Often, statisticians are required to assess the fit of statistical models; a task which frequently involves viewing residual plots or other types of data plots, and assessing whether the assumptions of the model appear to be valid. This task, although necessary, is often seen as a form of data analysis drudgery. To relieve the burden on statisticians, could these visual inspection tasks be performed by machines? Di noted that we first need to get some idea of how well humans perform such tasks. Di described how we can use the “line-up protocol” to do this: a human is shown a set of plots, with one plot corresponding to the true (non-null) model, and the rest to null cases. In much the same way as a criminal is selected from a police line-up, the human picks the plot that they believe corresponds to the true model. In this way, the plot itself becomes a data point, and by getting a large number of humans to perform this task (for example, using Amazon’s Mechanical Turk), hypotheses relating to plots can be tested. In the example Di showed, humans did better, when aggregated, than the usual t-test. Power to the people!

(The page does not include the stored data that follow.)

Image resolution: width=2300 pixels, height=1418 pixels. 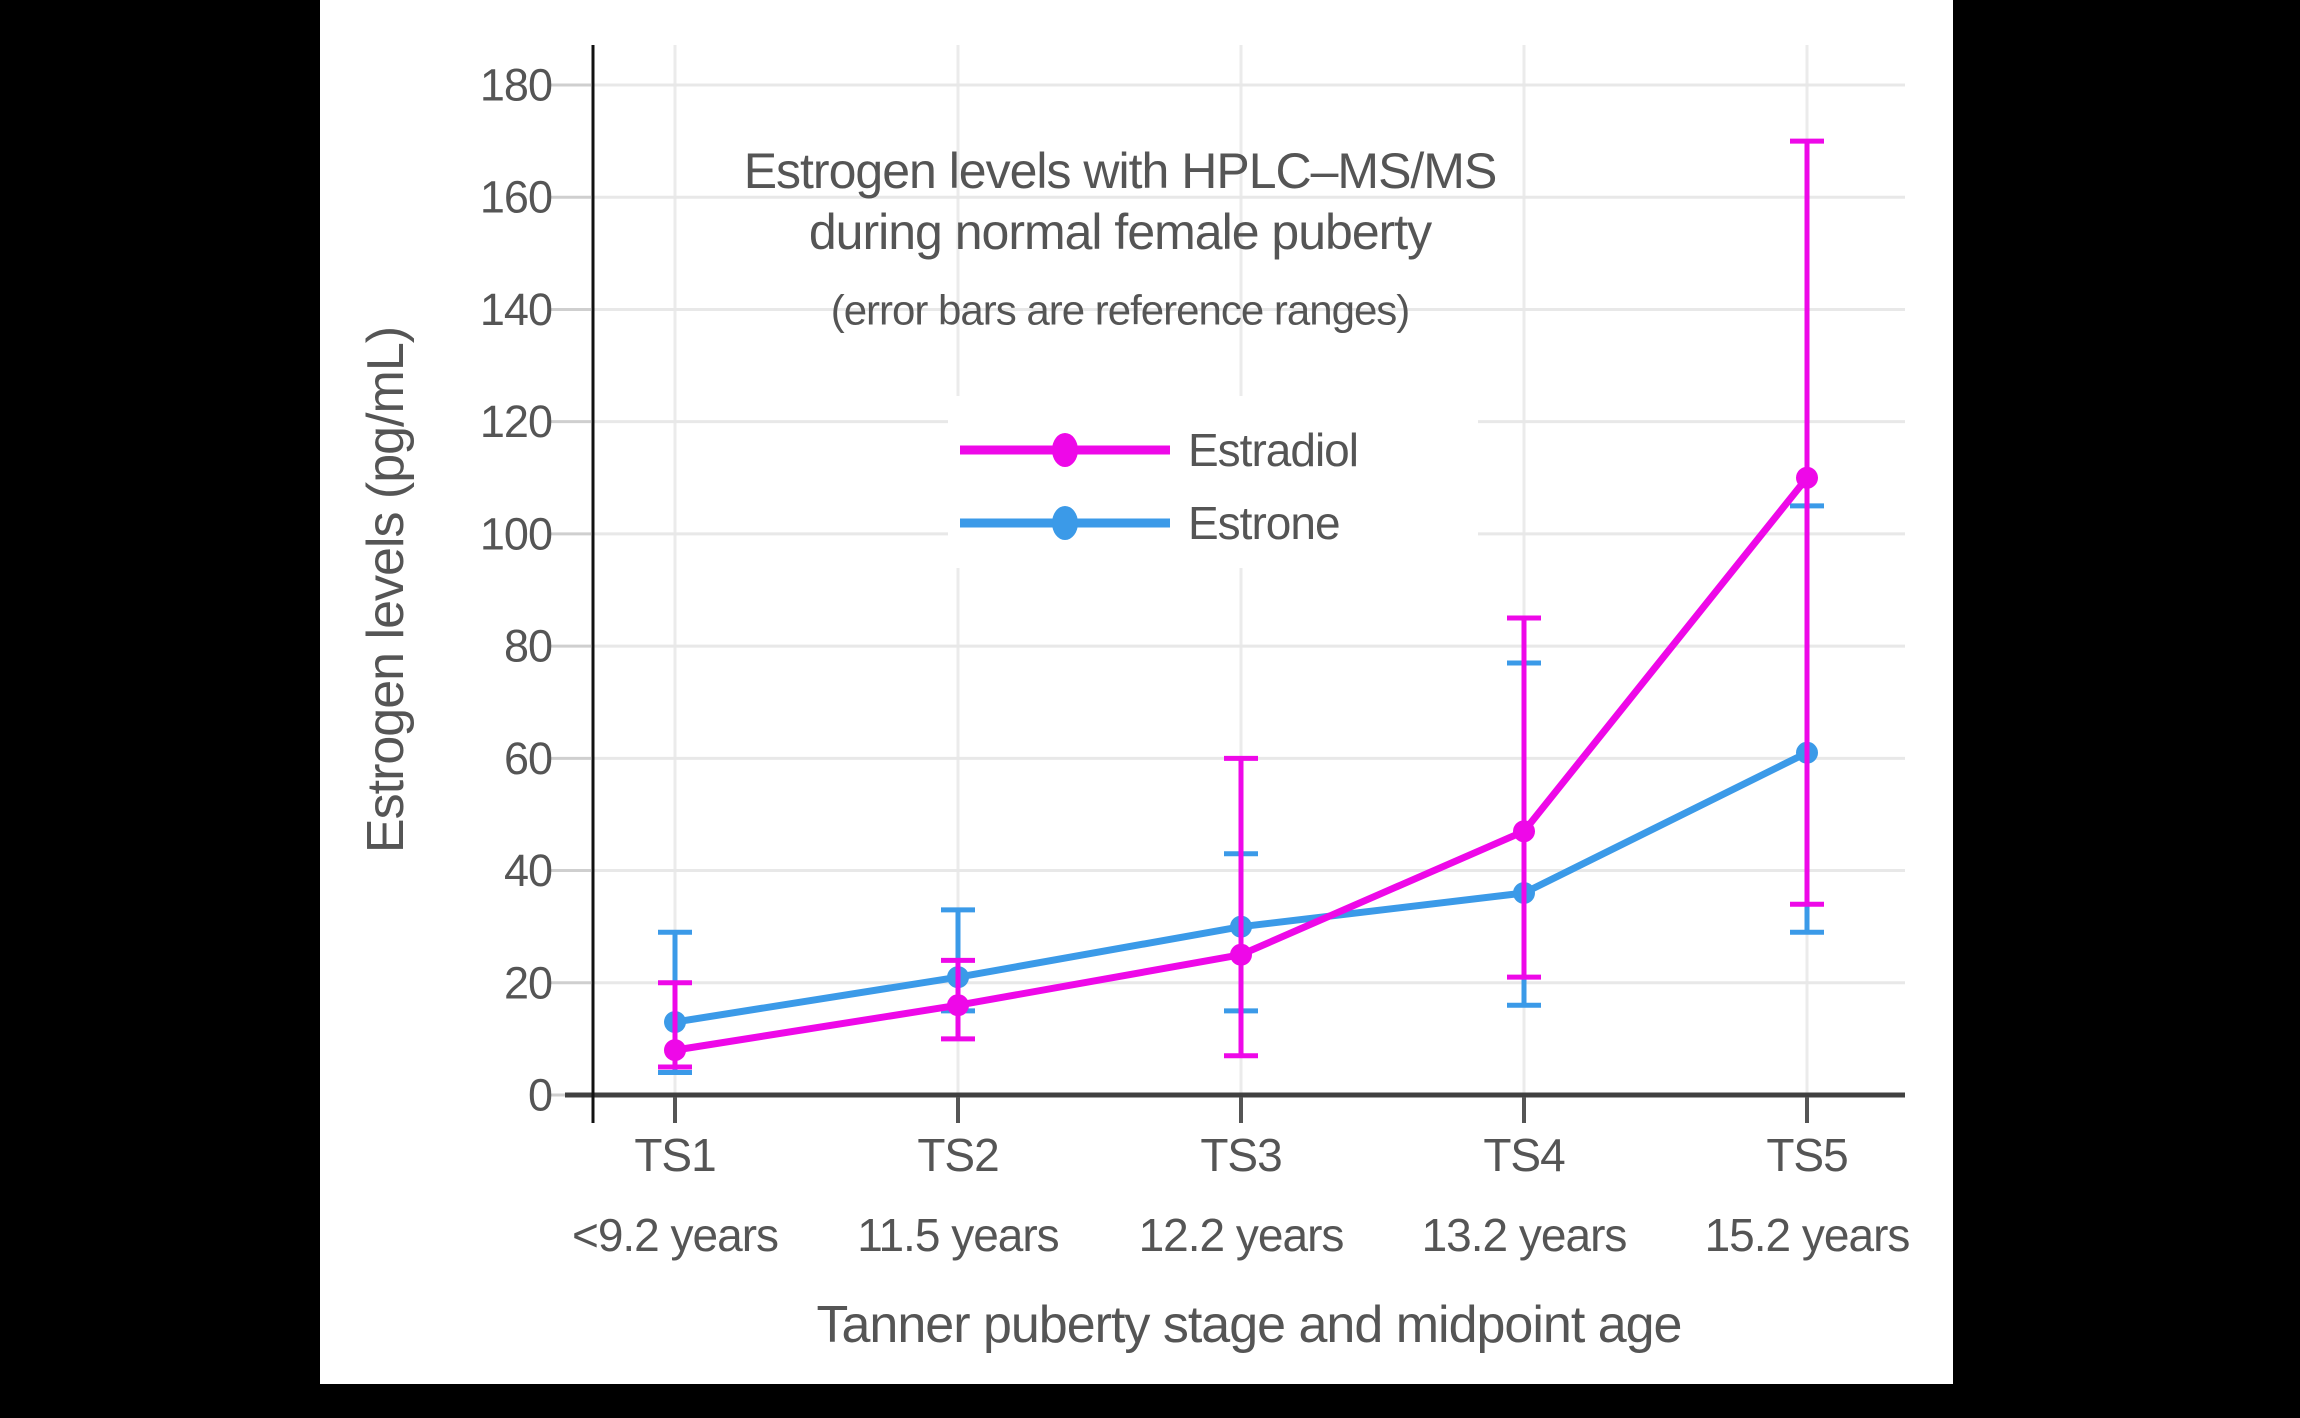 What do you see at coordinates (1807, 522) in the screenshot?
I see `estradiol-errorbar-TS5` at bounding box center [1807, 522].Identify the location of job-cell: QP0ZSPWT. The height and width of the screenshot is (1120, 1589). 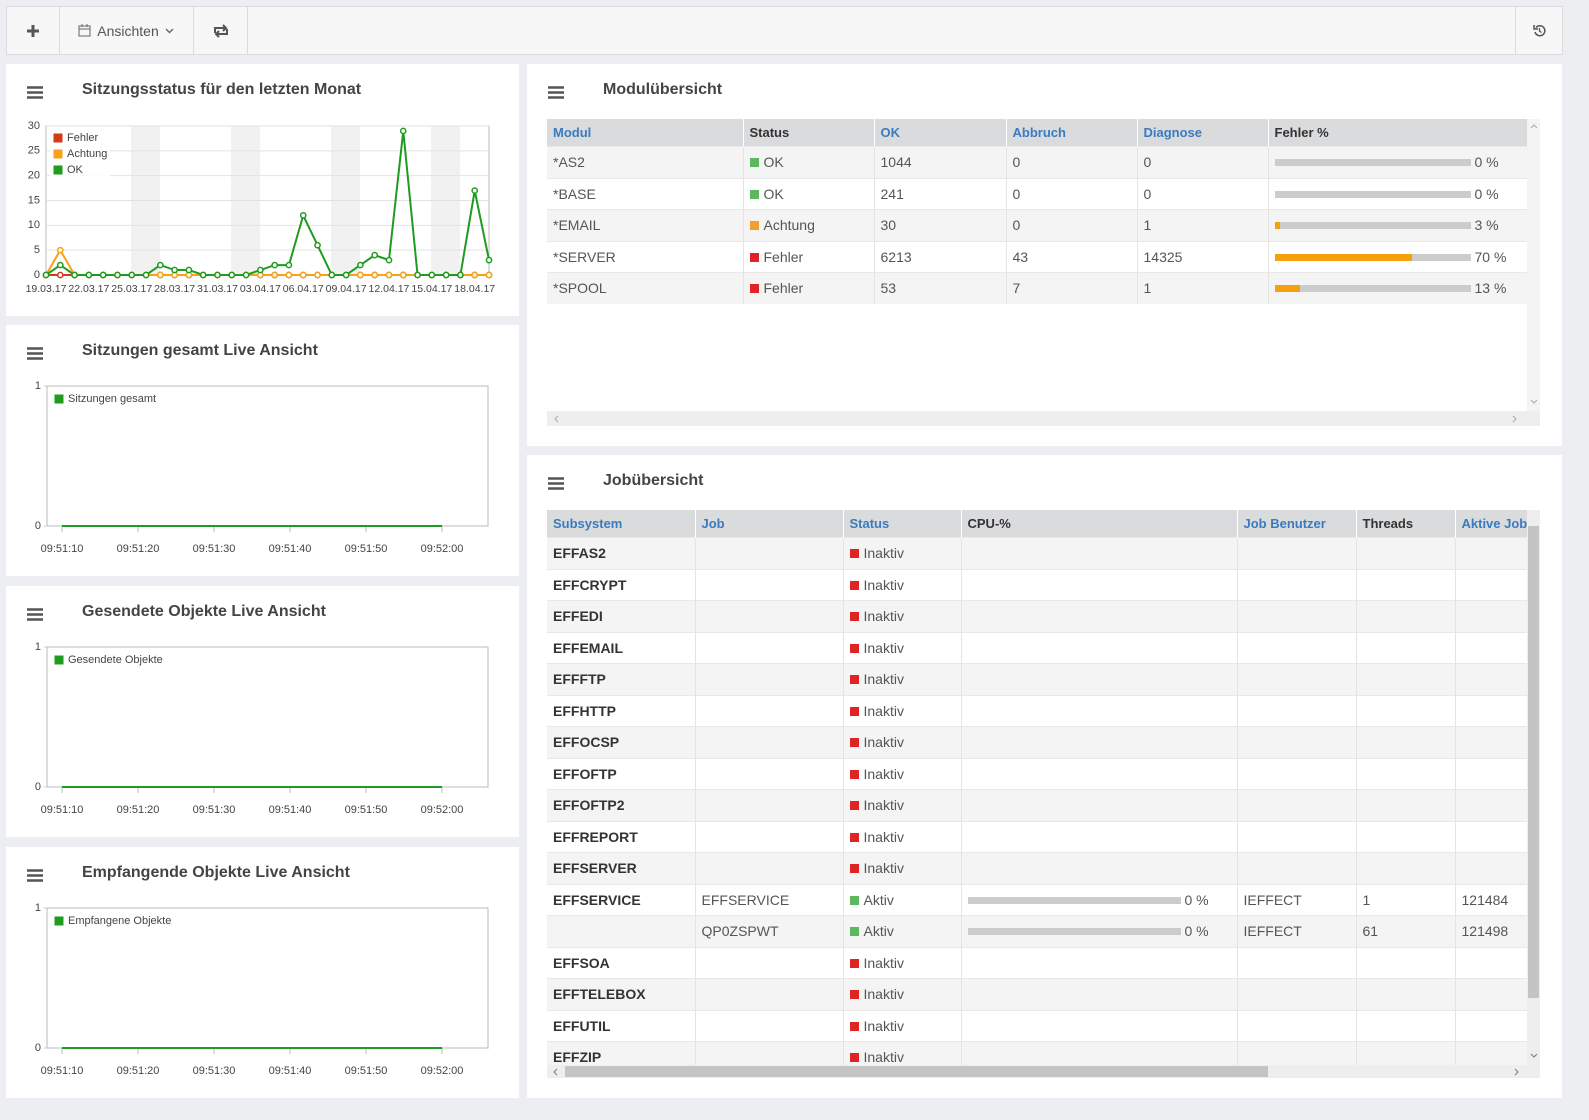
(769, 932).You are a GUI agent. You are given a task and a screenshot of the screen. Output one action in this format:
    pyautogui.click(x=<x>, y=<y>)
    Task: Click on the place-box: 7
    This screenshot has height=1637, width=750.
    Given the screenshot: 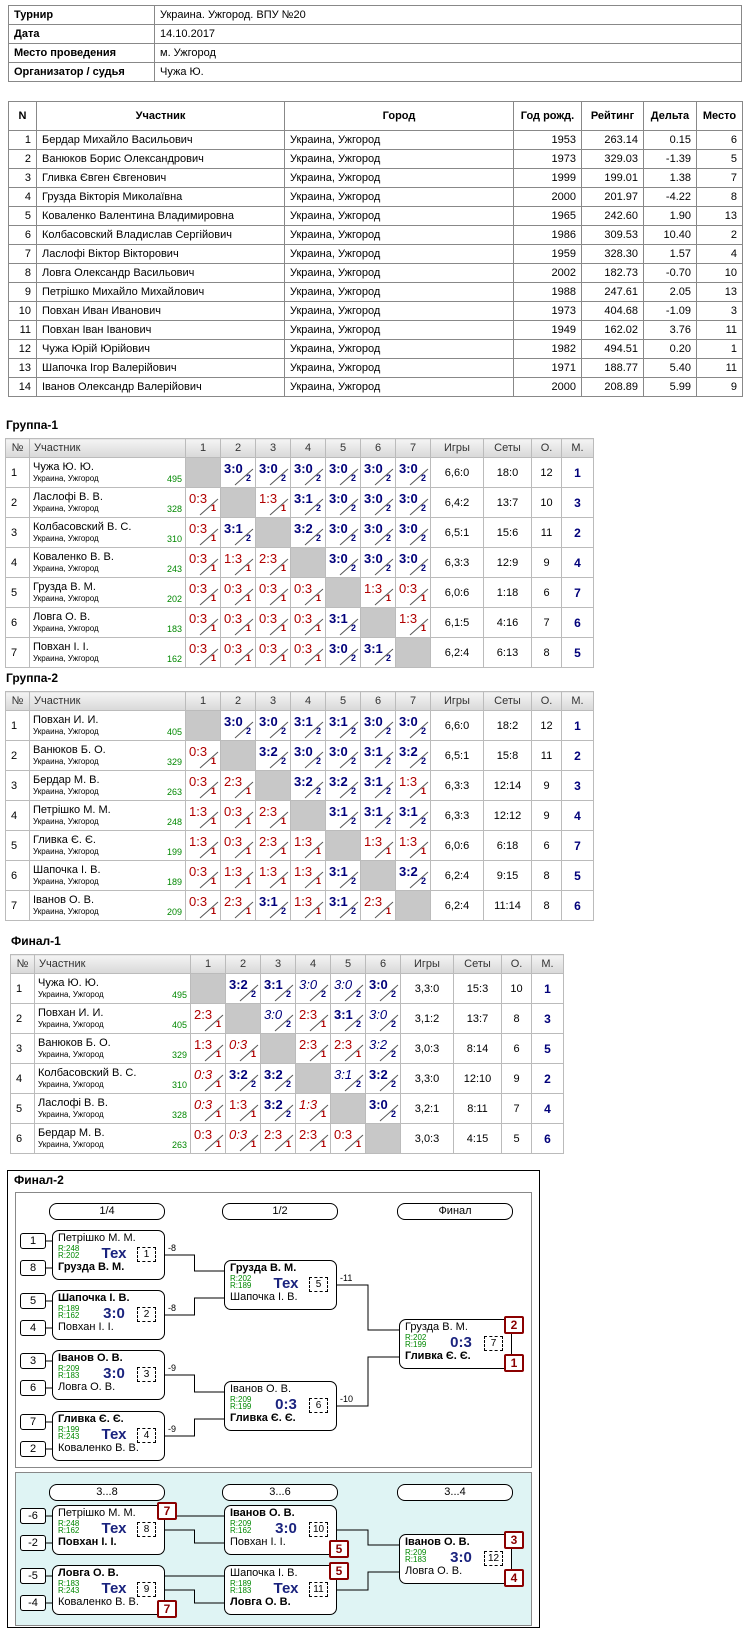 What is the action you would take?
    pyautogui.click(x=167, y=1609)
    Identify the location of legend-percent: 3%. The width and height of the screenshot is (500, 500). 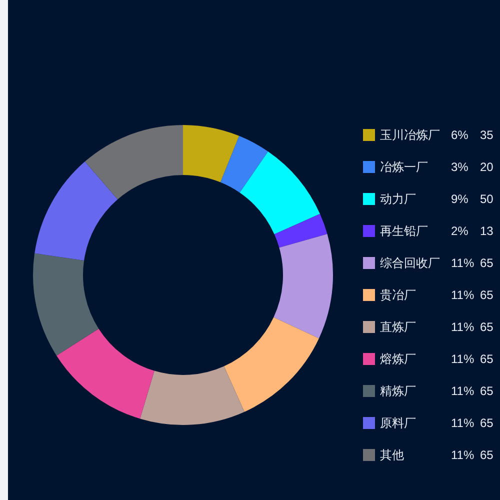
(460, 167).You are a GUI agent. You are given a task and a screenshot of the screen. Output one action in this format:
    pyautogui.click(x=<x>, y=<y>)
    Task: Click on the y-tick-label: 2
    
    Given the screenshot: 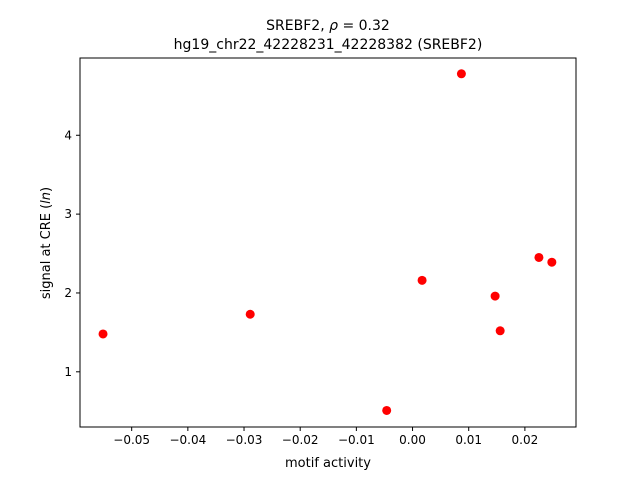 What is the action you would take?
    pyautogui.click(x=68, y=293)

But how does one train a computer to perform this same task? The approach that Di described involved converting the data plots into images, and then training convolutional neural networks to classify these images into “good” or “bad” plots, in much the same way as neural networks are trained to classify whether or not a given image includes a cat. Although these neural networks did not perform as well as humans for the example presented, Di noted that we are perhaps not too far away from delegating some of the usual checks of residual plots to the machines: saving us from some of that drudgery!
We were honoured to have Professor Di Cook as our 50th Belz Lecturer: her cutting-edge research into statistical graphics, and her leadership in the statistical and R communities made her the ideal choice to celebrate 50 years of Belz Lectures. The annual Belz Lecture is named in honour of Professor Maurice Belz, who died aged 78 in 1975, and was the Foundation Professor of Statistics at the University of Melbourne. Maurice Belz was active in service not only to the statistical community, but to the broader University and Victorian communities: he was described as “very much the cultured cosmopolitan academic” (1).
Di’s slides are available on her website at http://www.dicook.org/, and a recording of her talk is available on the Victorian Branch’s meetup page: look under past events at https://www.meetup.com/Statistical-Society-of-Australia-Victorian-Branch/.
- J Gani. Some aspects in the development of statistics in Australia. Australian Journal of Statistics. 1976;18(1,2):1-20.